=== Extract provided ===
==*==

= Politics of the Isle of Man =

The government of the Isle of Man is a parliamentary representative democracy. The Monarch of the United Kingdom is also the head of state of the Isle of Man, and generally referred to as "The King, Lord of Mann". His representative on the island is the Lieutenant Governor of the Isle of Man, but his role is mostly ceremonial, though he does have the power to grant Royal Assent (the withholding of which is the same as a veto). Legislation of the Isle of Man defines "the Crown in right of the Isle of Man" as separate from the "Crown in right of the United Kingdom".

The Isle of Man is not part of the United Kingdom, and the island has no representation in the UK parliament. As a Crown Dependency, it is not subordinate to the government of the United Kingdom. The UK government, however, is responsible for defence and island's external affairs and could intervene in the domestic affairs of the island under its residual responsibilities to guarantee "good government" in all Crown dependencies. Manx people are British citizens under UK law — there is no separate Manx citizenship.

The legislative power of the government is vested in a bicameral (sometimes called tricameral) parliament called Tynwald (said to be the world's oldest continuously existing parliament), which consists of the directly-elected House of Keys and the indirectly chosen Legislative Council. After every House of Keys general election, the members of Tynwald elect from amongst themselves the Chief Minister of the Isle of Man, who serves as the head of government for five years (until the next general election). Executive power is vested in the Lieutenant Governor (as Governor-in-Council), the Chief Minister, and the Isle of Man's Council of Ministers. The judiciary is independent of the executive and the legislature.

Douglas, the largest town on the Isle of Man (now a city), is its capital and seat of government, where the Government offices and the parliament chambers (Tynwald) are located.

==Executive branch==

The Head of State is the Lord of Mann, which is a hereditary position held by the British monarch (currently ). The Lieutenant Governor is appointed by the King, on the advice of the UK's Secretary of State for Justice, for a five-year term and nominally exercises executive power on behalf of the King. The Chief Minister is elected by the House of Keys (formerly by Tynwald) following every House of Keys general election and serves for five years until the next general election.

When acting as Lord of Mann, the King acts on the advice of the Secretary of State for Justice and Lord Chancellor of the United Kingdom having prime responsibility as Privy Counsellor for Manx affairs.

The executive branch under the Chief Minister is referred to as "the Government" or the "Civil Service", and consists of the Council of Ministers, nine Departments, ten Statutory Boards and three Offices. Each Department is run by a Minister who reports directly to the Council of Ministers. This does not include any military positions, as defence is the responsibility of the United Kingdom.

==Legislative branch==

The Manx legislature is Tynwald, which consists of two chambers or "branches". The House of Keys has 24 members, elected for a five-year term in two-seat constituencies by the whole island. The minimum voting age is 16. The Legislative Council has eleven members: the President of Tynwald, the Bishop of Sodor and Man, the Attorney General (non-voting) and eight other members elected by the House of Keys for a five-year term, with four retiring at a time. (In the past they have often already been Members of the House of Keys, but must leave the Keys if elected to the Council.) There are also joint sittings of the Tynwald Court (the two branches together).

===Political parties and elections===
In the 2021 Manx general election, the Manx Labour Party won two seats and the Liberal Vannin Party won one seat; all 21 remaining seats were won by independents.

==*==

=== Data listing ===
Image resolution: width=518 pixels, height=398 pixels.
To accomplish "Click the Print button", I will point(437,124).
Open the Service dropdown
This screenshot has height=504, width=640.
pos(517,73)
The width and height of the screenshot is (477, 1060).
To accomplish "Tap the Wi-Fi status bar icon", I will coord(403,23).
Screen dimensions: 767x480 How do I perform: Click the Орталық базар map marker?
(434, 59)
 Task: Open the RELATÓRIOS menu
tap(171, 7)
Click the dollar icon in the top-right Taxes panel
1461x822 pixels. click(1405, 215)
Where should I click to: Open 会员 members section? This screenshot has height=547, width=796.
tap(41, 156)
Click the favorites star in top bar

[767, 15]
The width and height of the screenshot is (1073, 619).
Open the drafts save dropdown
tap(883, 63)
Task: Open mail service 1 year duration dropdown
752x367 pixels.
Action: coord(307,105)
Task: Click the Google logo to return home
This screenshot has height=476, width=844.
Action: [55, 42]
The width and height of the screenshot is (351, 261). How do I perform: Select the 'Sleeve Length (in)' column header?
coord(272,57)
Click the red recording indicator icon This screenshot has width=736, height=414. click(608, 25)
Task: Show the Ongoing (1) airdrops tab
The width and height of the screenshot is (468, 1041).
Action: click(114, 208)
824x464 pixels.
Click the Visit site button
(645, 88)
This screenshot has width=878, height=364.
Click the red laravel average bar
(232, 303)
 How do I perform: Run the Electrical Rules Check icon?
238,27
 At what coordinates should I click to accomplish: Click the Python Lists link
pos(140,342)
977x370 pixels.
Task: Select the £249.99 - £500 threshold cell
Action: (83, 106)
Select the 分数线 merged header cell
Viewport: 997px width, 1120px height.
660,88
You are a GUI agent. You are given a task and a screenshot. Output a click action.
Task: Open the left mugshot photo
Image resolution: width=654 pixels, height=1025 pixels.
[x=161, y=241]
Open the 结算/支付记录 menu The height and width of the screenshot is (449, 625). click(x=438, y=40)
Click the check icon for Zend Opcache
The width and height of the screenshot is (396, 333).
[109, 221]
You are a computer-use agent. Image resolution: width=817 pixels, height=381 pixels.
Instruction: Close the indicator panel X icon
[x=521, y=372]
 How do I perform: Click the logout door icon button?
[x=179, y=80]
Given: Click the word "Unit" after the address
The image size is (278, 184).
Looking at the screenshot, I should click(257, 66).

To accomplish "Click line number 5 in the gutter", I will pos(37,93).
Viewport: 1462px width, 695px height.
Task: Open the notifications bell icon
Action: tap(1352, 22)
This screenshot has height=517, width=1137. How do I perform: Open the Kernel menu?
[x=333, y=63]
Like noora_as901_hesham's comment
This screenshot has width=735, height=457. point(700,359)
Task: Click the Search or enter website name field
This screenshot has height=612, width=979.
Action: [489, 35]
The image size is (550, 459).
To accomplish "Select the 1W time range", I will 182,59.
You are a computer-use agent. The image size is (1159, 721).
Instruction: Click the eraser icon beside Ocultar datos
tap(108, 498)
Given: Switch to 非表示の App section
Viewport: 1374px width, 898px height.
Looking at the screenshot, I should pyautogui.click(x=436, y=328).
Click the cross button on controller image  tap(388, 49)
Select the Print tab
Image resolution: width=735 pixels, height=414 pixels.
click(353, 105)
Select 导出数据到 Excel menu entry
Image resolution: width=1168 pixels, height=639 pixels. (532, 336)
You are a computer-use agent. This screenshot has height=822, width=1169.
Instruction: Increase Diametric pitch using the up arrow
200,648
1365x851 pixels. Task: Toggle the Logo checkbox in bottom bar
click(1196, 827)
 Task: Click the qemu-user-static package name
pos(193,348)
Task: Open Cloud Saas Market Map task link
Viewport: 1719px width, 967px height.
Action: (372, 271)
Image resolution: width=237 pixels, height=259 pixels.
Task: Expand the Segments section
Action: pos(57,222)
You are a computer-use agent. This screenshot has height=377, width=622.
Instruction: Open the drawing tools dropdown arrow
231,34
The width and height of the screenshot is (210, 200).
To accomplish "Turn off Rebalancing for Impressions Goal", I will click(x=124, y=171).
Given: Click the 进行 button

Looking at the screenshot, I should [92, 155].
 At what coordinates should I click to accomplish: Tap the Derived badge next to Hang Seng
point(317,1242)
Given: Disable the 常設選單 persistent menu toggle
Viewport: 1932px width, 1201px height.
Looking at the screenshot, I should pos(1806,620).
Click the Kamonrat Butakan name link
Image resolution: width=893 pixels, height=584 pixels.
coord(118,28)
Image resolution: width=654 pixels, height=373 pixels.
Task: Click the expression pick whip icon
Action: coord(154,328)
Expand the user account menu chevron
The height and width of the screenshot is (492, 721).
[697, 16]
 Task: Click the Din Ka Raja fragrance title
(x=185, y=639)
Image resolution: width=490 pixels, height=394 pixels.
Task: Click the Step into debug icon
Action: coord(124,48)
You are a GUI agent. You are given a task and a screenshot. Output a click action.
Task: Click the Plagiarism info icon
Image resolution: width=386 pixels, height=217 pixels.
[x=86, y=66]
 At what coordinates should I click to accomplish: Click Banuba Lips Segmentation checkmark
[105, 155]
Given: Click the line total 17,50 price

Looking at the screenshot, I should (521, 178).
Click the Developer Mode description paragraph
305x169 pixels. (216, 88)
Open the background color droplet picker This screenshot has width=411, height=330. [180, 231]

==*==

=== Set problem ===
Rewrite the paragraph beginning "The Manx legislature is Tynwald" from the text on Isle of Man politics above as a bulleted list, keeping its main facts.

=== Exercise solution ===
- Tynwald, the Manx legislature, has two chambers, or "branches."
- The House of Keys has 24 members, elected for five-year terms in two-seat constituencies. The minimum voting age is 16.
- The Legislative Council has eleven members:
  - the President of Tynwald
  - the Bishop of Sodor and Man
  - the Attorney General, who does not vote
  - eight members elected by the House of Keys for five-year terms, with four retiring at a time
- Council members have often been Members of the House of Keys before, but they must leave the Keys if elected to the Council.
- The two branches also hold joint sittings as the Tynwald Court.